− Para entonces ya no había marcha atrás, había encontrado su sitio.
− Esa sensación ya la traía de antes. Siempre he pensado que no fui yo el que eligió este oficio, sino que fue la interpretación la que me llamó. Se convirtió en mi forma de estar en el mundo, ya no sabía hacer otra cosa. O era actor, o nada. Después de representar Hamlet entré en el Teatro Español y luego hice el papel del payaso en Así que pasen cinco años. Uno de los protagonistas era Miki Molina, un día tuvo una lesión de rodilla y Narros me preguntó si me atrevía con su personaje. Dije que sí. Fui un inconsciente, pasé mucho miedo, pero Ángel de Andrés me dijo tras la función: “Chaval, tú vas a vivir de esto”.
− No se equivocaba. Vive de esto, algo que no todos consiguen. ¿Tiene claro por qué usted sí?
− Nunca lo he sabido. Un trabajo me ha llevado a otro.
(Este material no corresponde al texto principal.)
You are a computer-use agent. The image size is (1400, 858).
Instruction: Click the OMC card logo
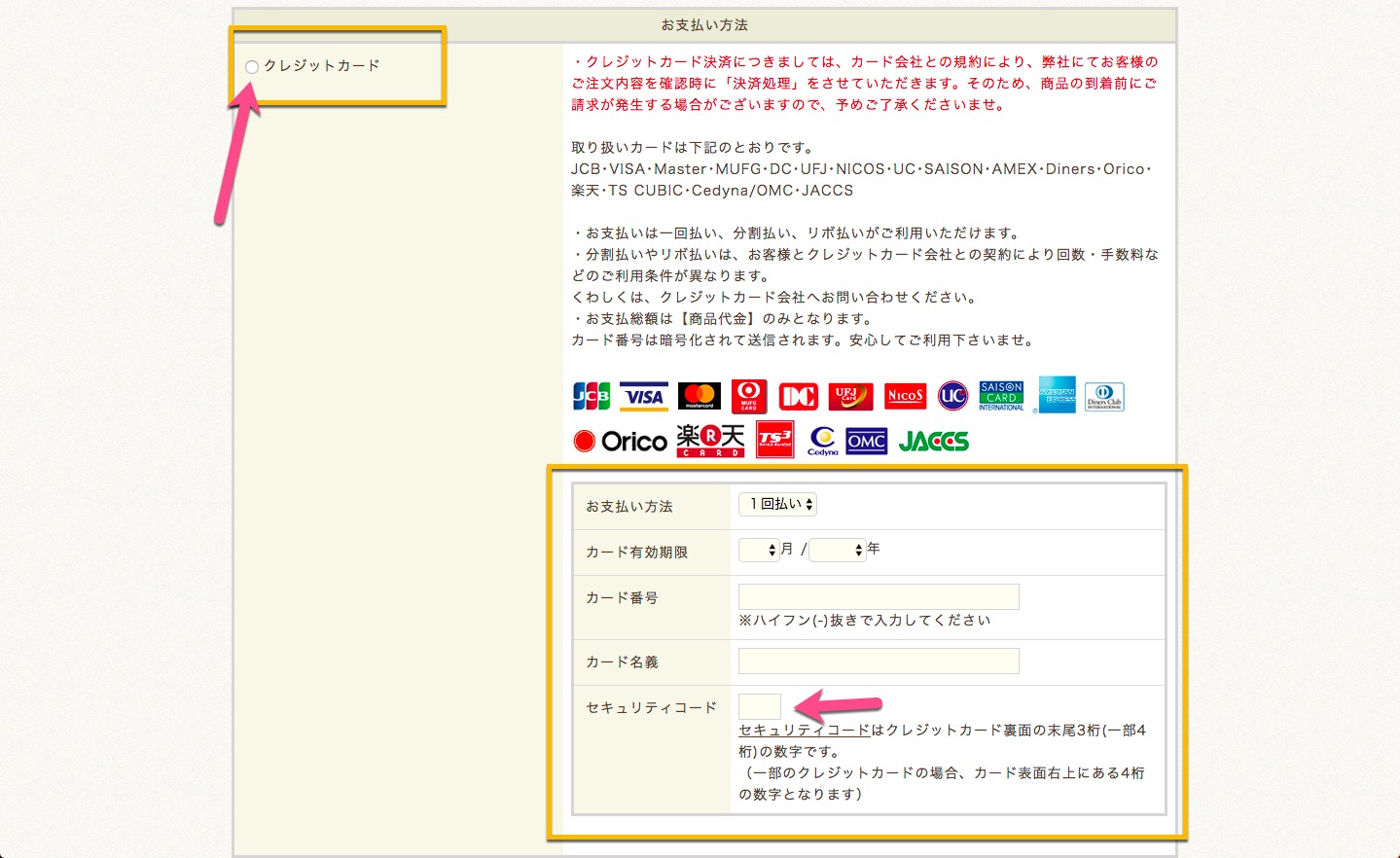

Estoy muy agradecido a las personas con las que he coincidido en esta aventura, a quienes considero mi familia, además de mis maestros. Paco Rabal, Fernando Guillén, Concha Velasco, Margarita Lozano, [Juan José] Otegui, [Miguel] Palenzuela, Miguel Rellán, Federico Luppi, Álvaro de Luna, Julia Trujillo, Walter Vidarte… Actores de otra generación con los que he aprendido cosas que no habría descubierto en ninguna otra parte. Sin olvidarme de los de mi hornada, con los que he vivido pesares y alegrías, una lista interminable de nombres a los que quiero.
− En esta profesión es fácil sentirse perdido. ¿Qué hacer cuando llegan las dudas?
− Un actor tiene que creer en sí mismo y rodearse de gente que fomente su autoestima. Suelo hacer un símil futbolístico: a veces hay grandes jugadores que se pierden en el camino porque no encuentran ese entrenador que les dé la oportunidad. Yo tuve a Eduardo Vasco, con quien hice Don Juan en el Teatro de La Comedia. También a Daniel Veronese. Ambos directores me ayudaron a crecer profesionalmente. En esto hay que perseverar, ser actor es un aprendizaje continuo.